■ **ABOUT THIS EXERCISE**
All lines of the data shown below should be output exactly as they stand.

[DATA — start]

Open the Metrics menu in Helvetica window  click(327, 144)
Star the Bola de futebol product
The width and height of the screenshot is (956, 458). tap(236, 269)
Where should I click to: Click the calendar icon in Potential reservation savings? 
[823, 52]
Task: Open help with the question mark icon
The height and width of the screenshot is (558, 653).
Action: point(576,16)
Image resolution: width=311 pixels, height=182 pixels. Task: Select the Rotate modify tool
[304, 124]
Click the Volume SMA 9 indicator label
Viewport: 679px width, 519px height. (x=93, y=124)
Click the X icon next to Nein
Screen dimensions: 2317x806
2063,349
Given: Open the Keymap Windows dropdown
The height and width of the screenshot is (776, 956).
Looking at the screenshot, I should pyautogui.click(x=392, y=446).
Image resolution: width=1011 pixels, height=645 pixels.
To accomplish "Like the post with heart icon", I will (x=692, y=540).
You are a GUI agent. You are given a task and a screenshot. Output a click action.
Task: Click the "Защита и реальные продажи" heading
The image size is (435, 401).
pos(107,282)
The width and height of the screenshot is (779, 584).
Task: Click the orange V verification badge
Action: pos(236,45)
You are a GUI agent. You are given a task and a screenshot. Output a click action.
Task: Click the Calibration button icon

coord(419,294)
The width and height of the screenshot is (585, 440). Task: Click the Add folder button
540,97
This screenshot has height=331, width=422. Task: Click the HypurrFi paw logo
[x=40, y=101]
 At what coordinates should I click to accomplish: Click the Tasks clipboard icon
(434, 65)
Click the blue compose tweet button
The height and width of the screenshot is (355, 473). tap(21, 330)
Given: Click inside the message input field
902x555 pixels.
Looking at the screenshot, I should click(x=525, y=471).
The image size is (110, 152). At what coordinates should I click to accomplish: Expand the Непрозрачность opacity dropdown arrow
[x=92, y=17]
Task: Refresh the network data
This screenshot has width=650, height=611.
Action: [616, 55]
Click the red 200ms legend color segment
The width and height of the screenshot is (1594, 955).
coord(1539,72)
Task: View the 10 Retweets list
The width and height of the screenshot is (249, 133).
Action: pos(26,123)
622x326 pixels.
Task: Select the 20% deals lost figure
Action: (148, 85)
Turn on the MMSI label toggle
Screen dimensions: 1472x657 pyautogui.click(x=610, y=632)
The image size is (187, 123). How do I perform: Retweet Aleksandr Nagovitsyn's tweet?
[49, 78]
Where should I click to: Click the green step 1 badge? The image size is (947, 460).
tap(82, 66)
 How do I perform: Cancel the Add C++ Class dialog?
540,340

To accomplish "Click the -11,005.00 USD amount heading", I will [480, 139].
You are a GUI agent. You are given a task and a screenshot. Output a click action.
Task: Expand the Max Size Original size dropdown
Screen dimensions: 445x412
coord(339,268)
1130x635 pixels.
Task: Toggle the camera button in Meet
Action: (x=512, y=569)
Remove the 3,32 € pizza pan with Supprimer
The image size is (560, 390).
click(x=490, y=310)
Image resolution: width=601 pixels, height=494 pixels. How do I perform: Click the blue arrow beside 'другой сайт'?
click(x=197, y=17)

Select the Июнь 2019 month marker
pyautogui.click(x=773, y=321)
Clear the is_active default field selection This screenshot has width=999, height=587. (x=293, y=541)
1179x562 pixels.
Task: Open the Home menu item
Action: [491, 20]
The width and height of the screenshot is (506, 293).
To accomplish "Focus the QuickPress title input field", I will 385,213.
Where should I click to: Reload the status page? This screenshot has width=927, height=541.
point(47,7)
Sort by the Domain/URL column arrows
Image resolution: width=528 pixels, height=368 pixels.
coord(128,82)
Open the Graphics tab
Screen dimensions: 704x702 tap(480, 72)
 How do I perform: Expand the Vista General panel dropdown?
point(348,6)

[DATA — finish]

■ **EXERCISE ANSWER**
Open the Metrics menu in Helvetica window  click(327, 144)
Star the Bola de futebol product
The width and height of the screenshot is (956, 458). tap(236, 269)
Where should I click to: Click the calendar icon in Potential reservation savings? 
[823, 52]
Task: Open help with the question mark icon
The height and width of the screenshot is (558, 653).
Action: point(576,16)
Image resolution: width=311 pixels, height=182 pixels. Task: Select the Rotate modify tool
[304, 124]
Click the Volume SMA 9 indicator label
Viewport: 679px width, 519px height. (x=93, y=124)
Click the X icon next to Nein
Screen dimensions: 2317x806
2063,349
Given: Open the Keymap Windows dropdown
The height and width of the screenshot is (776, 956).
Looking at the screenshot, I should pyautogui.click(x=392, y=446).
Image resolution: width=1011 pixels, height=645 pixels.
To accomplish "Like the post with heart icon", I will (x=692, y=540).
You are a GUI agent. You are given a task and a screenshot. Output a click action.
Task: Click the "Защита и реальные продажи" heading
The image size is (435, 401).
pos(107,282)
The width and height of the screenshot is (779, 584).
Task: Click the orange V verification badge
Action: pos(236,45)
You are a GUI agent. You are given a task and a screenshot. Output a click action.
Task: Click the Calibration button icon

coord(419,294)
The width and height of the screenshot is (585, 440). Task: Click the Add folder button
540,97
This screenshot has height=331, width=422. Task: Click the HypurrFi paw logo
[x=40, y=101]
 At what coordinates should I click to accomplish: Click the Tasks clipboard icon
(434, 65)
Click the blue compose tweet button
The height and width of the screenshot is (355, 473). tap(21, 330)
Given: Click inside the message input field
902x555 pixels.
Looking at the screenshot, I should click(x=525, y=471).
The image size is (110, 152). At what coordinates should I click to accomplish: Expand the Непрозрачность opacity dropdown arrow
[x=92, y=17]
Task: Refresh the network data
This screenshot has width=650, height=611.
Action: [616, 55]
Click the red 200ms legend color segment
The width and height of the screenshot is (1594, 955).
coord(1539,72)
Task: View the 10 Retweets list
The width and height of the screenshot is (249, 133).
Action: pos(26,123)
622x326 pixels.
Task: Select the 20% deals lost figure
Action: (148, 85)
Turn on the MMSI label toggle
Screen dimensions: 1472x657 pyautogui.click(x=610, y=632)
The image size is (187, 123). How do I perform: Retweet Aleksandr Nagovitsyn's tweet?
[49, 78]
Where should I click to: Click the green step 1 badge? The image size is (947, 460).
tap(82, 66)
 How do I perform: Cancel the Add C++ Class dialog?
540,340

To accomplish "Click the -11,005.00 USD amount heading", I will [480, 139].
You are a GUI agent. You are given a task and a screenshot. Output a click action.
Task: Expand the Max Size Original size dropdown
Screen dimensions: 445x412
coord(339,268)
1130x635 pixels.
Task: Toggle the camera button in Meet
Action: (x=512, y=569)
Remove the 3,32 € pizza pan with Supprimer
The image size is (560, 390).
click(x=490, y=310)
Image resolution: width=601 pixels, height=494 pixels. How do I perform: Click the blue arrow beside 'другой сайт'?
click(x=197, y=17)

Select the Июнь 2019 month marker
pyautogui.click(x=773, y=321)
Clear the is_active default field selection This screenshot has width=999, height=587. (x=293, y=541)
1179x562 pixels.
Task: Open the Home menu item
Action: [491, 20]
The width and height of the screenshot is (506, 293).
To accomplish "Focus the QuickPress title input field", I will 385,213.
Where should I click to: Reload the status page? This screenshot has width=927, height=541.
point(47,7)
Sort by the Domain/URL column arrows
Image resolution: width=528 pixels, height=368 pixels.
coord(128,82)
Open the Graphics tab
Screen dimensions: 704x702 tap(480, 72)
 How do I perform: Expand the Vista General panel dropdown?
point(348,6)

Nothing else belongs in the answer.